Here in North Carolina, conservative reformers in the Senate are showing guts. Instead of passing the buck to the next generation, they are forthrightly dealing with billions of unfunded liabilities in state retirement.

First, reformers want to end lifetime health care benefits for newly hired state employees. Today, state employees get lifetime health benefits mostly for free. This perk amounts to a $25 billion unfunded debt. Benefits promised without any money to pay for them. The kind of deficit financing used in Athens and Washington. Ending lifetime health benefits for newly hired workers defuses the fiscal time bomb and keeps the retirement system solvent for people already counting on it.

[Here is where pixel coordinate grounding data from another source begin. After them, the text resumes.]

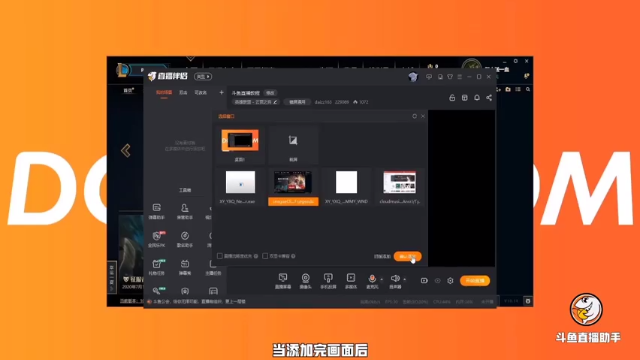The image size is (640, 360).
Task: Tick the second checkbox in window dialog
Action: 265,256
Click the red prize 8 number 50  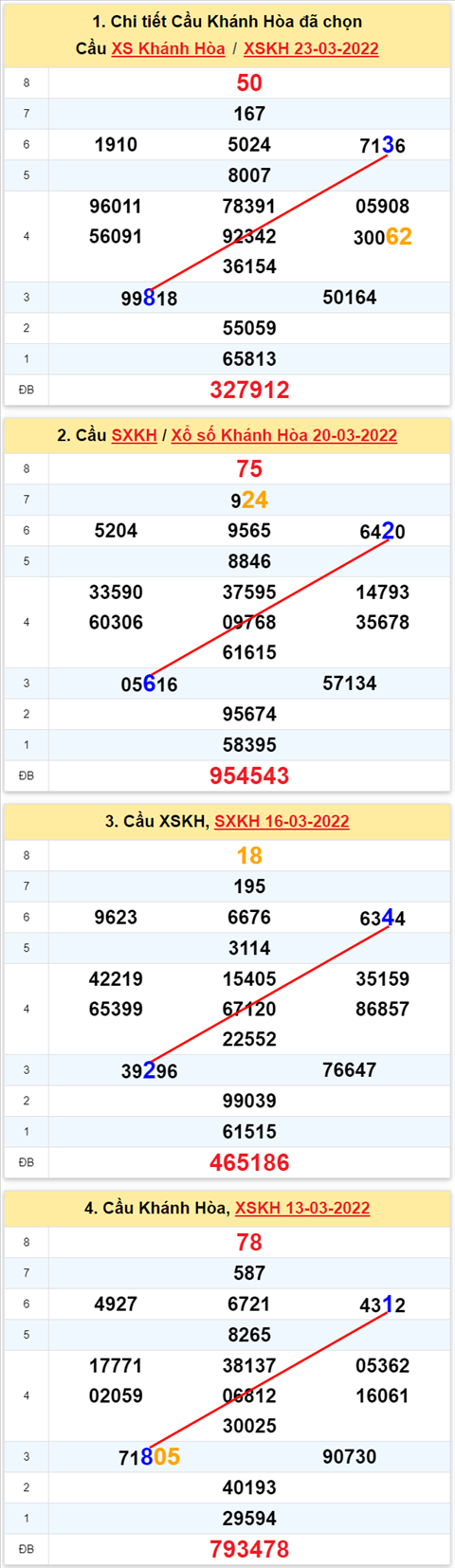(249, 82)
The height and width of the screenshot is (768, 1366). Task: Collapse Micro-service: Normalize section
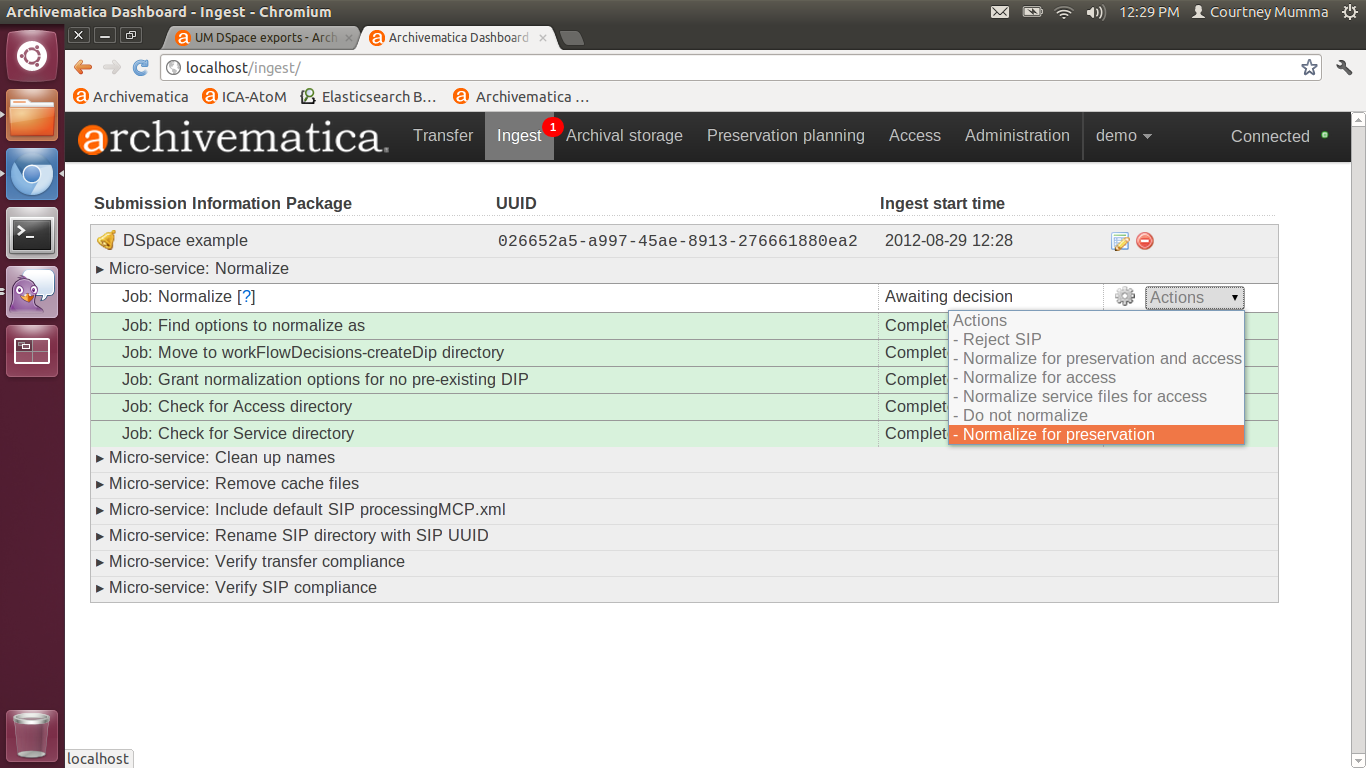[198, 269]
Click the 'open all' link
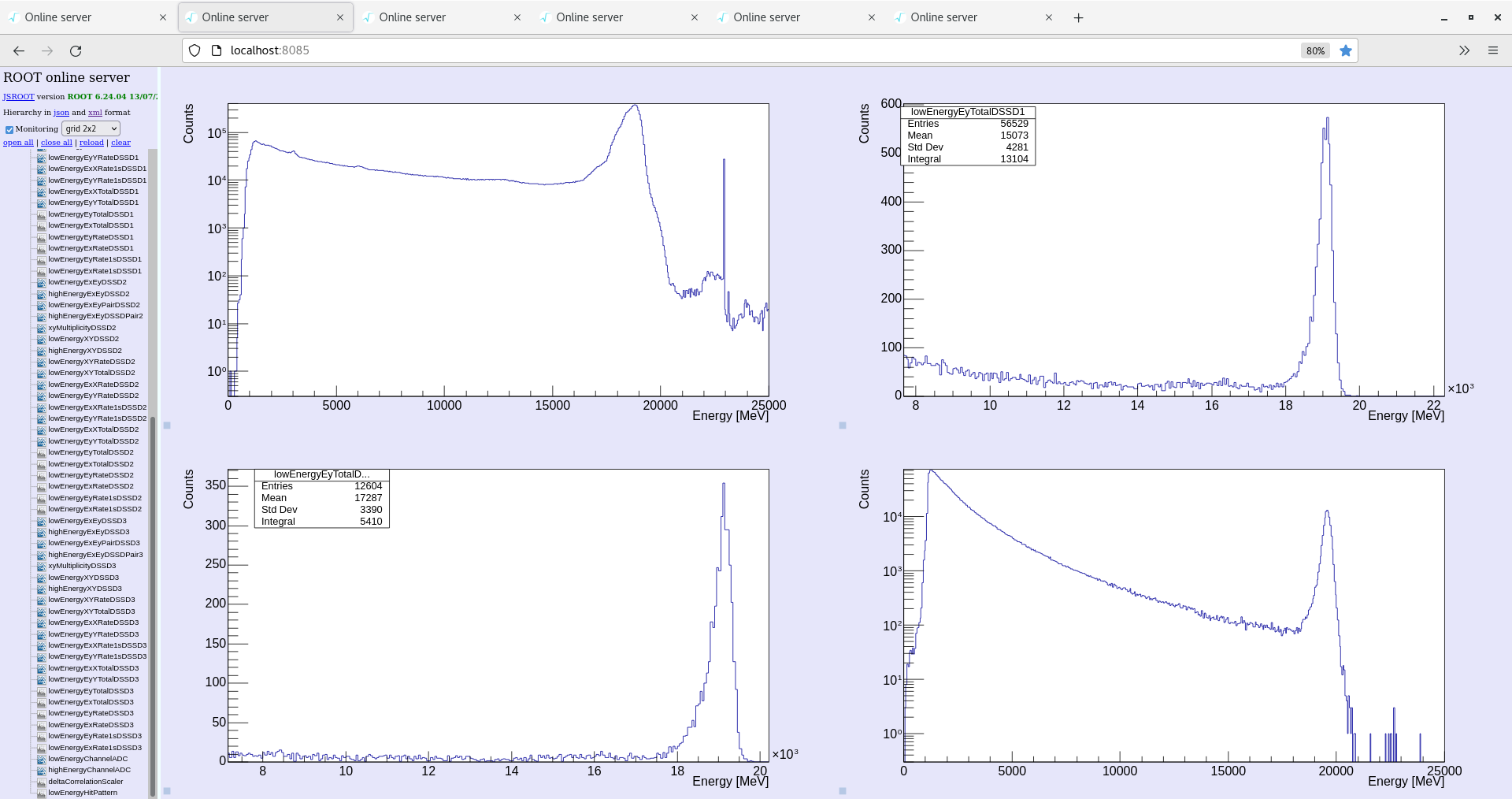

Conservative reformers also want to end the phony accounting in state pensions. Right now, the state claims it will earn 7.25% on the retirement fund. That isn’t realistic in a zero interest rate world. That phony assumption will force us into wild Wall Street speculation in a gambler’s futile chase for return.

Conservative reformers want a reality based investment assumption so the state will be forced to honestly fund pensions now instead of phonying up the book, hiding the debt and dumping the bust on future generations.

Yes. Conservatives have guts to face unfunded liabilities now. And an ostrich caucus is already opposing change with Janet Cowell auditioning for the lead. (Asheville Citizen-Times)

Will North Carolina keep following Washington’s head in the sand approach? Or will we put the next generation first? Legislators will decide.